Neues Leben in der Innenstadt

Wie die Zukunft der Innenstädte aussehen könnte, macht das CORE in Oldenburg deutlich – hier verbinden sich innovative Arbeitskonzepte mit Lifestyle und Gastronomie mit dem besten aus der Region und internationalem Streetfood.

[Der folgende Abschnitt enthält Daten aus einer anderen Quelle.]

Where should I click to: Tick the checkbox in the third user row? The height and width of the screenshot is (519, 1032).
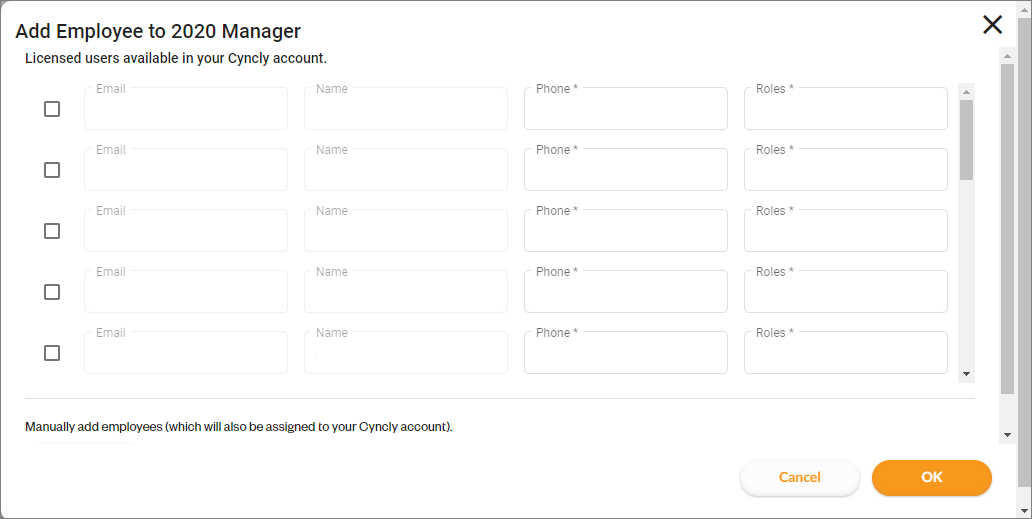52,231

Photo: Helene Høyer Mikkelsen, architect Jens Dresling/Ritzau Scanpix

Lange stand die ehemalige Hertie Filiale im City Center Oldenburg leer, doch seit April 2021 pulsiert auf den insgesamt 6.000 Quadratmetern dank Initiator und Architekt Alexis Angelis wieder das Leben. Die Nachnutzung des bisher stadtbildprägenden Kaufhauses bildet eine ressourcenschonende Umwandlung in ein neuartiges Zentrum für Arbeiten auf modernstem Niveau. In das Gebäude ist unter anderem die Innovationsplattform CORE eingezogen. Im Rahmen des von NEU_FUNDLAND-Projekte entwickelten Betreiberkonzepts gibt es hier auf circa 2.500 Quadratmetern moderne Coworking-Arbeitsplätze sowie Meeting- und Veranstaltungsräume und eine Markthalle mit Gastronomie.

Offen und lebendig

Im Zuge einer umfassenden Entkernung und Neustrukturierung des Grundrisses ist ein offener und lebendiger Ort für interdisziplinären Austausch und urbanes Miteinander entstanden. Großflächige Fensterfronten lassen viel Licht ins Innere und vermitteln zugleich den Eindruck von Transparenz und Verbundenheit.

Hell und modern ausgestattet ist auch die Tribüne mit drei übereinander angeordneten Sitzreihen aus Holz. Sie liegt mitten in der Markthalle, dem kulinarischen und öffentlich zugänglichen Treffpunkt des CORE, und eignet sich für öffentliche und halb-öffentliche Vorträge. Zwei Auditorien bieten zudem Platz für bis zu 250 Personen. Die flexiblen und festen Coworking-Arbeitsplätze sowie die teilweise komplett verglasten Meetingräume befinden sich im Obergeschoss, das auch Rückzugsgelegenheiten und eine Teeküche beherbergt.

Modern-urbaner Charakter

Die Innenraumgestaltung und die Möbelplanung wurden in Zusammenarbeit mit Noord Good Interior auf CORE zugeschnitten und unterstreichen mit einer Kombination aus industriellen Fabrikdecken sowie mit Materialien wie Beton, Holz, Glas und Metall den modern-urbanen Charakter des Gesamtkonzepts. Ob Lüftungskanäle, Beleuchtungsinstallationen oder Kabelbrücken, alles ist bewusst sichtbar belassen und betont den Industriecharakter. Partiell an den Decken verbaut wurden auch nicht nur gestalterisch gewinnbringende Holzwolleplatten. Gerade in den Aufenthaltsbereichen überzeugen sie durch ihre positiven akustischen Eigenschaften.